Alluvial fans in Death Valley are truly profound--steep, wide and strewn with chunks of rock from the size of cows down to pebbles, but nothing too rounded.  No, not here.  This is a brutally beautiful landscape, and everything is hard-edged, even the pebbles.  This is the land of drums and cymbals and clanky bells that also can be oddly soft and pastel, the way Ravel's "Balero" begins soft and pastel from the beat of drums.

Our headlights ate up the rocks and very occasional weed or brush in the eerie lightless silence as the last green edge of day on the horizon was swallowed by night.  By the time we entered Daylight Pass, daylight was but a myth slinking off into the depths of subconsciousness before being snuffed out by the ever-present blackness of now.

And the wind picked up.  Oh, how it whipped up--as hard-edged as the landscape itself.  The road, before strait as an arrow up the incline, now bent one way, then the other, as our headlights scooped in the edges of mountains on one side and the edge of a wash-ravine on the other.

It was amazing, but we were tired.  Oh, so tired.

Eventually, we topped Daylight Pass and the small town of Beatty appeared suddenly below us.  I don't remember the drive down really, but from subsequent trips, I know it's not far.
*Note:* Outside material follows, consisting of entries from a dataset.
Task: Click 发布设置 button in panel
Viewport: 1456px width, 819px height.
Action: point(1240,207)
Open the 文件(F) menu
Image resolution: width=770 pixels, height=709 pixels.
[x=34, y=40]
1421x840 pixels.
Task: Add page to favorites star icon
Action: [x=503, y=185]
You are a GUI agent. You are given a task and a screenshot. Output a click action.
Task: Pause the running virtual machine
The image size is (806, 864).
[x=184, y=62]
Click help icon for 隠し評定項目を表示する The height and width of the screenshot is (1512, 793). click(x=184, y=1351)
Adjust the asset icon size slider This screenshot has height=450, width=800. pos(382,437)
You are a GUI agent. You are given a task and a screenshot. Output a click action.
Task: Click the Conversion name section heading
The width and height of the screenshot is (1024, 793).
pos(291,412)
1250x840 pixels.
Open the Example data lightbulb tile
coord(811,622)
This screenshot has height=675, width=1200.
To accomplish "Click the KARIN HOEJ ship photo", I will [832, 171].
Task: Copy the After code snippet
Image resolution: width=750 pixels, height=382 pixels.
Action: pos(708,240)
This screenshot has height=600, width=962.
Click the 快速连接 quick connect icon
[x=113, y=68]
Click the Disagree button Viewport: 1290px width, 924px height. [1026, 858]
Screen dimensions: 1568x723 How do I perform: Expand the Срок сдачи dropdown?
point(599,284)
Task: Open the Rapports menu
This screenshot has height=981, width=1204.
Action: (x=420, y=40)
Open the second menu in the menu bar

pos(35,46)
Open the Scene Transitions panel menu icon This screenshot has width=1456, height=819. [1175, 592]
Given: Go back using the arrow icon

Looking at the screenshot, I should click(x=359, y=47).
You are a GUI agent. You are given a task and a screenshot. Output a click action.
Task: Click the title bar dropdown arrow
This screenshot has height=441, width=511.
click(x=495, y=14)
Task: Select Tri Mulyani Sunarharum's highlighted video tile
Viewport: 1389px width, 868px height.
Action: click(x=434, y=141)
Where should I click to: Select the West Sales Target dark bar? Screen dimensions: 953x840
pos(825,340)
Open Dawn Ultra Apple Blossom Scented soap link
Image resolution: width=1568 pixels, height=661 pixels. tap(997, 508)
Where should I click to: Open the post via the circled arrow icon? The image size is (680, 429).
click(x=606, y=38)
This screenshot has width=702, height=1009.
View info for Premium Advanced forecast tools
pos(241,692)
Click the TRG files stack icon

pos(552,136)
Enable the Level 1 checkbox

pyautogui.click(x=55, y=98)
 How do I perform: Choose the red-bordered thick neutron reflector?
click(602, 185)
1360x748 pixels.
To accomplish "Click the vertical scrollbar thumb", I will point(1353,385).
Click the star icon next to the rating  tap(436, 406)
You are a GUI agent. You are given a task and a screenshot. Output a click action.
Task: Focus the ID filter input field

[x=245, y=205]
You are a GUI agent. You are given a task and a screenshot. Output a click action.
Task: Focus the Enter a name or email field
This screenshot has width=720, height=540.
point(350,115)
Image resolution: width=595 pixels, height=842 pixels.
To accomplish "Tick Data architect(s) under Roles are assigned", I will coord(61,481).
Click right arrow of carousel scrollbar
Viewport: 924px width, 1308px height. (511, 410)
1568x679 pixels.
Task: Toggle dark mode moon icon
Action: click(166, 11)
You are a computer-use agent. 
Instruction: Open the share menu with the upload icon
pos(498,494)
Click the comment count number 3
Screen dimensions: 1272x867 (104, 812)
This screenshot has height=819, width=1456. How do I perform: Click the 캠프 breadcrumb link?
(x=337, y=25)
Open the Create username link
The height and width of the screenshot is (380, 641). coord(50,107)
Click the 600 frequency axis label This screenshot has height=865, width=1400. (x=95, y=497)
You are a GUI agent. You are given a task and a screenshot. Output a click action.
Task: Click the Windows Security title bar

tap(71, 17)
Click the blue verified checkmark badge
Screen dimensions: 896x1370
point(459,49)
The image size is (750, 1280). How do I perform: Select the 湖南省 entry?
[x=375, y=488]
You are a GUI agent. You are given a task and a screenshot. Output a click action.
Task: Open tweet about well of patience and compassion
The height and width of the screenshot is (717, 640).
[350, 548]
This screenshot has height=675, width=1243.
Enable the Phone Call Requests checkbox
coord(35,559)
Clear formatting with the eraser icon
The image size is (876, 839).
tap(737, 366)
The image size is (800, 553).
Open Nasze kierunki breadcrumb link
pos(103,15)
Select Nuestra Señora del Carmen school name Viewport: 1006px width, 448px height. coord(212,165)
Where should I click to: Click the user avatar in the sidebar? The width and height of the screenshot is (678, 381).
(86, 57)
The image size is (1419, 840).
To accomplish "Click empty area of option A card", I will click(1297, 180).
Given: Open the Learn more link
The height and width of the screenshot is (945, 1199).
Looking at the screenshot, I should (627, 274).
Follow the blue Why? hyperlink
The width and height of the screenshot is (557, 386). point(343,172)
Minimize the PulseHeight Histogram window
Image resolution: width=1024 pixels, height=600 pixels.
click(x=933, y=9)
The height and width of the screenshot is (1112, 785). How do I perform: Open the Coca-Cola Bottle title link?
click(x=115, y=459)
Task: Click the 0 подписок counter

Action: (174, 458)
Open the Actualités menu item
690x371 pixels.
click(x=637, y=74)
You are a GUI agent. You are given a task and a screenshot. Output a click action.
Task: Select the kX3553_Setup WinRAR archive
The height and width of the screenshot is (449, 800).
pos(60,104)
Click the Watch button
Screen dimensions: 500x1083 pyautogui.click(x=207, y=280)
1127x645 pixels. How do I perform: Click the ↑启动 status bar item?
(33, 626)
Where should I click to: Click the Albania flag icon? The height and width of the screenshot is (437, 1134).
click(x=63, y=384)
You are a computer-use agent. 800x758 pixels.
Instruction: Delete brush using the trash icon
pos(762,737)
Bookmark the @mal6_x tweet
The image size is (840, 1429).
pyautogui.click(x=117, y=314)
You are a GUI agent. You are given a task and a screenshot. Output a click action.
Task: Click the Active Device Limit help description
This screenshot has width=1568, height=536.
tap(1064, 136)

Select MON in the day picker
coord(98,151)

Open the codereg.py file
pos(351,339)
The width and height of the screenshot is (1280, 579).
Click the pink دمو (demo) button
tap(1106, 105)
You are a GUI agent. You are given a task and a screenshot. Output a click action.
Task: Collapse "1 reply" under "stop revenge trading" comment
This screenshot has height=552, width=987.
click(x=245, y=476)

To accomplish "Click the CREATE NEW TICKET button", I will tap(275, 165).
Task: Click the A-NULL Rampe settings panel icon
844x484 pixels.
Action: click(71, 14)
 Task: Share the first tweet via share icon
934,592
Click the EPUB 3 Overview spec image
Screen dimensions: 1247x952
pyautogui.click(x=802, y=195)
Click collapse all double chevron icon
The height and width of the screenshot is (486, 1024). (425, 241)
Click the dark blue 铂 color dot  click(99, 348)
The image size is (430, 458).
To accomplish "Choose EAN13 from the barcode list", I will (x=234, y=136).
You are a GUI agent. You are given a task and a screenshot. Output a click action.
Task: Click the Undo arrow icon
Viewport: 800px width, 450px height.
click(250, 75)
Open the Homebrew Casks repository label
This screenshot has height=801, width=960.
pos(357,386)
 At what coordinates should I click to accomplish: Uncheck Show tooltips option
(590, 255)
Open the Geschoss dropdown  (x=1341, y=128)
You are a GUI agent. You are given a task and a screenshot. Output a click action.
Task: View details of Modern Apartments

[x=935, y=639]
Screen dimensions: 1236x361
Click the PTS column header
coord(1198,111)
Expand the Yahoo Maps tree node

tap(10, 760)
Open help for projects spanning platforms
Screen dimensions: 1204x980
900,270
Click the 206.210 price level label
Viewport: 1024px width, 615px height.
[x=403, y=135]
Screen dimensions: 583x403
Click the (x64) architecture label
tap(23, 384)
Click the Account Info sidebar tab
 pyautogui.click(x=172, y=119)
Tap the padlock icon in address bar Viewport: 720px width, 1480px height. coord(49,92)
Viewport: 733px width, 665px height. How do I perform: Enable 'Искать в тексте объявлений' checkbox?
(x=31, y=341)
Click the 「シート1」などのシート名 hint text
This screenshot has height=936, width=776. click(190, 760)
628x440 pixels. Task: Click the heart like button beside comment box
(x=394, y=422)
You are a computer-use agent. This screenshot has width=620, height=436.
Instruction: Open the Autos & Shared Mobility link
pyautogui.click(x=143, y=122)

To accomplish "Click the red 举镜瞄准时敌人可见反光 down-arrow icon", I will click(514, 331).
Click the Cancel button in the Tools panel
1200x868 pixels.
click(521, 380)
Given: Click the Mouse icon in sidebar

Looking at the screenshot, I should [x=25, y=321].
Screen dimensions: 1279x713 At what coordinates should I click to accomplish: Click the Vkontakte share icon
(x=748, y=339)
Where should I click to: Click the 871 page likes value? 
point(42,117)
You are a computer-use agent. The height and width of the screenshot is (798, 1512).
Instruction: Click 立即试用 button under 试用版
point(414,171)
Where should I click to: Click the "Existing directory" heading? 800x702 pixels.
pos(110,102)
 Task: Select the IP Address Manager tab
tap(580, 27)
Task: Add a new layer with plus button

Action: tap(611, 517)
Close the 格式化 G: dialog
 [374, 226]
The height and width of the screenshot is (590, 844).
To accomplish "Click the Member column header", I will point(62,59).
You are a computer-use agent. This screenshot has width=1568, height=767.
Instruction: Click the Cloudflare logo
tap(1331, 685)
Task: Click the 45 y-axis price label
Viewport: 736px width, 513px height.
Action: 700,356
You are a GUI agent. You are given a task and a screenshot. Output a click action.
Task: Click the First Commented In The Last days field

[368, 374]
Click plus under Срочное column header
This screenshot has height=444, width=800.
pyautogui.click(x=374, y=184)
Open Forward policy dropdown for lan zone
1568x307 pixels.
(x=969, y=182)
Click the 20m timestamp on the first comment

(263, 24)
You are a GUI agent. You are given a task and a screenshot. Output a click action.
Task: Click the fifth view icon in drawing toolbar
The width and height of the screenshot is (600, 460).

I do remember standing outside at a small gas station in a fierce wind, getting cold.  Oh, how quickly the weather changed.

Down the street, lit up by Casino lights, palm trees whipped wildly in the voodoo night.

* * * * *

The thirty-minute drive up U.S. 95 to the Shady Lady Bed and Breakfast seemed an eternity.  I wasn't sure how well-marked the former brothel was, and I was afraid I was going to miss it or had.  Because of a weak signal, GPS wasn't updating our location.  We floated around in the deep Nevada darkness, the wind whipping dust and debris across the path of our headlights, searching for our bed for the night.

At last, Marci saw it up ahead to the right.  I put on my blinker and worried about the car that was fast approaching behind us because our turn was not much more than a spill of gravel that led us on the rutted path to our destination.

The place had great reviews, but I was beginning to question my research.

At last, we pulled up, headlights shining on a picket fence.  The wind was cold and fierce.  The branches of the trees whipped around as big swooshes of wind swept in from the desert audibly significant.  I unpacked the backseat of our car, hoping the wind would not remove the doors.  We each had a suitcase.  I would have to come back for the cooler.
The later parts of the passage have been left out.